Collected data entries
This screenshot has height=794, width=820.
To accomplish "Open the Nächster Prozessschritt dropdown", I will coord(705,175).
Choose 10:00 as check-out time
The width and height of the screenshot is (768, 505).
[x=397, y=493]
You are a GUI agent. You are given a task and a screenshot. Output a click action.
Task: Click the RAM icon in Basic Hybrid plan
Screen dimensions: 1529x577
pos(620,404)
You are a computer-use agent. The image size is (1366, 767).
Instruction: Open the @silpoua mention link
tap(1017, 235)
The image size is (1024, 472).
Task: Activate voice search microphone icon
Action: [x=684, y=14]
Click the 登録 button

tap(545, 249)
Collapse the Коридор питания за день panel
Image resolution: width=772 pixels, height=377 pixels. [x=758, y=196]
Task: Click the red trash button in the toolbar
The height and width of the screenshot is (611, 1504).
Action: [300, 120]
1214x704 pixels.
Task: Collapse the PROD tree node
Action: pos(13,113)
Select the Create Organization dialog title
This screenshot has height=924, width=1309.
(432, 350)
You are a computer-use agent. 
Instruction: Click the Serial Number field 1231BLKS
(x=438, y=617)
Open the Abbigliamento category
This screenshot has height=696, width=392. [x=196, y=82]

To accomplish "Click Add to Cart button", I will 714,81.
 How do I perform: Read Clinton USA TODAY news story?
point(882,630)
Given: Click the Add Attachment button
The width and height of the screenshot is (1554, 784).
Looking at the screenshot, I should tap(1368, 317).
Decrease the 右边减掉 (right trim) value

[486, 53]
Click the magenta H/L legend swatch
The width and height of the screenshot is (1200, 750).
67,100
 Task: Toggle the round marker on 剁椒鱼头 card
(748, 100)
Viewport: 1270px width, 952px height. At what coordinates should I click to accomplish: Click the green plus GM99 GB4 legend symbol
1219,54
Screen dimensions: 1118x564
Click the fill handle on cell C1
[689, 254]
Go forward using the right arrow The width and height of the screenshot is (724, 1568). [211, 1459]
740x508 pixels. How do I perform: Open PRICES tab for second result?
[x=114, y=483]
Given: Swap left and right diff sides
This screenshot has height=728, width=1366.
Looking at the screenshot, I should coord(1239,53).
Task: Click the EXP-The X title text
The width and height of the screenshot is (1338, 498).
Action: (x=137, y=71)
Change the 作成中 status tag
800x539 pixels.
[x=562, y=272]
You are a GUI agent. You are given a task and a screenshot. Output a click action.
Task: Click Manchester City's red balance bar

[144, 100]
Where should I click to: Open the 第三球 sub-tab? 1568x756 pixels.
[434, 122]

**DIRECTIONS FOR THIS TASK:**
With the line that has "Open the Abbigliamento category" as the first and the line that has "Given: Click the Add Attachment button" as the last, repeat exactly that run of lines above and no more.

**EXERCISE SOLUTION:**
Open the Abbigliamento category
This screenshot has height=696, width=392. [x=196, y=82]

To accomplish "Click Add to Cart button", I will 714,81.
 How do I perform: Read Clinton USA TODAY news story?
point(882,630)
Given: Click the Add Attachment button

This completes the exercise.